● What to produce
Where does the word "chip" appear in the entries below? Copy each line that holds it.

● Provided data
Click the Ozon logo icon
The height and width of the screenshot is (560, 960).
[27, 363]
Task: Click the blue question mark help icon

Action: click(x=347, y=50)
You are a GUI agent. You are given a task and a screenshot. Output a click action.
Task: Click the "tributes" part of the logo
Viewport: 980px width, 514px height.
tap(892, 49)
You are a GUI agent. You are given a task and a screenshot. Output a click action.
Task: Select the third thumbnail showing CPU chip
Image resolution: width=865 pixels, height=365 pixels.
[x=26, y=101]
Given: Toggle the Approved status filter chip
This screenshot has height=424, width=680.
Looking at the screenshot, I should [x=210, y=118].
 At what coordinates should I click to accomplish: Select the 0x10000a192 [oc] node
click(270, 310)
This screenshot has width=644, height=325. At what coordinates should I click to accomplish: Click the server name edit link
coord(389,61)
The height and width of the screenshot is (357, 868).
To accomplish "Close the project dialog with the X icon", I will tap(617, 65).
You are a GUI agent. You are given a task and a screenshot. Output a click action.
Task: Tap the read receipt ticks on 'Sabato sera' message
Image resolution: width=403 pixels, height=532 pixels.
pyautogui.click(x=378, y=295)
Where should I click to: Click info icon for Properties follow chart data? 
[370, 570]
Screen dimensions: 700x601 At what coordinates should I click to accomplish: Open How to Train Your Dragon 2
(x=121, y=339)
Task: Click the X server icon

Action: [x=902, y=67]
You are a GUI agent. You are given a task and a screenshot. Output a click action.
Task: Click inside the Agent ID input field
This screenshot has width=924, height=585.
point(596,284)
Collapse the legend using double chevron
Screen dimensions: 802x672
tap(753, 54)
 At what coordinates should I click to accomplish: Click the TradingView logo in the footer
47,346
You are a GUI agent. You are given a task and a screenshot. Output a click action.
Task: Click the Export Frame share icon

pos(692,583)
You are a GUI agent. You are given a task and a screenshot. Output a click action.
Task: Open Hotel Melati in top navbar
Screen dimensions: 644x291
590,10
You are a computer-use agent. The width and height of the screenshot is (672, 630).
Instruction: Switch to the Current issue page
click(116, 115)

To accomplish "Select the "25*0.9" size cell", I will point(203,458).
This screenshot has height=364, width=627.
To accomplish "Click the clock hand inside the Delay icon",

● Answer for the task
Task: Select the third thumbnail showing CPU chip
Given: Toggle the Approved status filter chip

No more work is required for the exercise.